--- Try it ---
Starting at the line that contains "Terms of Use (859, 1830)" in the listing below, write out every line word for word until you have written the line that contains "Akzeptieren (25, 1582)".

--- Input data ---
== Segment start ==
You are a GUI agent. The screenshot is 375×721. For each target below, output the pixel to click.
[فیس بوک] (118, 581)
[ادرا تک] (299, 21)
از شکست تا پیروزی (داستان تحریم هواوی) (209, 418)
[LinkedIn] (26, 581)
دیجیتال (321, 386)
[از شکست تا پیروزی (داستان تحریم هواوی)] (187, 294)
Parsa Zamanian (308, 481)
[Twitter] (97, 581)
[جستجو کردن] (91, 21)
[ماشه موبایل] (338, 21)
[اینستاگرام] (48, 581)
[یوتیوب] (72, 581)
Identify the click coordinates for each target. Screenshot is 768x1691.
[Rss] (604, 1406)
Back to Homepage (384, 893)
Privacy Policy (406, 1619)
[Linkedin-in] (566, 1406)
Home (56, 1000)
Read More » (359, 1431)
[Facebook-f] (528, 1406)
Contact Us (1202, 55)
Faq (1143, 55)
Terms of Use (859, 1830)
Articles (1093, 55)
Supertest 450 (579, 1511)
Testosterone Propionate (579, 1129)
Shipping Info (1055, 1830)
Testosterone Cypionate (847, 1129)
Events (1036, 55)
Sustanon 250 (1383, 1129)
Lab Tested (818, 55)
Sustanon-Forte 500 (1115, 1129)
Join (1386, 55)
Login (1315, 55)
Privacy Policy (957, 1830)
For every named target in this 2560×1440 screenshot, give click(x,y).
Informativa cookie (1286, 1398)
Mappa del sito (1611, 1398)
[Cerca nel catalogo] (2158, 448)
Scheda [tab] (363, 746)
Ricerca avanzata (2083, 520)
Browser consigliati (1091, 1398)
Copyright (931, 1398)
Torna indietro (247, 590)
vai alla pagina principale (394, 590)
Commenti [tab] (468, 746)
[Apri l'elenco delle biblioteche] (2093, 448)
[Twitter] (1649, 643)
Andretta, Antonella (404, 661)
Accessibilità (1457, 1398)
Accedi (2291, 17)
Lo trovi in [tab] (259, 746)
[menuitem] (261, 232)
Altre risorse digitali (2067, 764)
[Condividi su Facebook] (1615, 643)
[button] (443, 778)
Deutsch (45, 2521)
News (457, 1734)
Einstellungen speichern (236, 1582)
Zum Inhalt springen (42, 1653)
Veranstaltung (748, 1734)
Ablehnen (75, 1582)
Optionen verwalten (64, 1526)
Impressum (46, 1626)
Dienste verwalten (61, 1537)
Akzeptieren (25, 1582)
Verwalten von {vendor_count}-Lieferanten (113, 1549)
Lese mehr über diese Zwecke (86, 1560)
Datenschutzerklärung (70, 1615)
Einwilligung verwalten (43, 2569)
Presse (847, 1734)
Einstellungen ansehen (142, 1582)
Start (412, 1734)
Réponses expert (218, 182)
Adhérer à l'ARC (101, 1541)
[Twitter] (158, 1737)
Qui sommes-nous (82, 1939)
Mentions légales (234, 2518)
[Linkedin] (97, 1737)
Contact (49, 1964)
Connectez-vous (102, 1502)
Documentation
== Segment end ==
--- Reply ---
Terms of Use (859, 1830)
Articles (1093, 55)
Supertest 450 (579, 1511)
Testosterone Propionate (579, 1129)
Shipping Info (1055, 1830)
Testosterone Cypionate (847, 1129)
Events (1036, 55)
Sustanon 250 (1383, 1129)
Lab Tested (818, 55)
Sustanon-Forte 500 (1115, 1129)
Join (1386, 55)
Login (1315, 55)
Privacy Policy (957, 1830)
For every named target in this 2560×1440 screenshot, give click(x,y).
Informativa cookie (1286, 1398)
Mappa del sito (1611, 1398)
[Cerca nel catalogo] (2158, 448)
Scheda [tab] (363, 746)
Ricerca avanzata (2083, 520)
Browser consigliati (1091, 1398)
Copyright (931, 1398)
Torna indietro (247, 590)
vai alla pagina principale (394, 590)
Commenti [tab] (468, 746)
[Apri l'elenco delle biblioteche] (2093, 448)
[Twitter] (1649, 643)
Andretta, Antonella (404, 661)
Accessibilità (1457, 1398)
Accedi (2291, 17)
Lo trovi in [tab] (259, 746)
[menuitem] (261, 232)
Altre risorse digitali (2067, 764)
[Condividi su Facebook] (1615, 643)
[button] (443, 778)
Deutsch (45, 2521)
News (457, 1734)
Einstellungen speichern (236, 1582)
Zum Inhalt springen (42, 1653)
Veranstaltung (748, 1734)
Ablehnen (75, 1582)
Optionen verwalten (64, 1526)
Impressum (46, 1626)
Dienste verwalten (61, 1537)
Akzeptieren (25, 1582)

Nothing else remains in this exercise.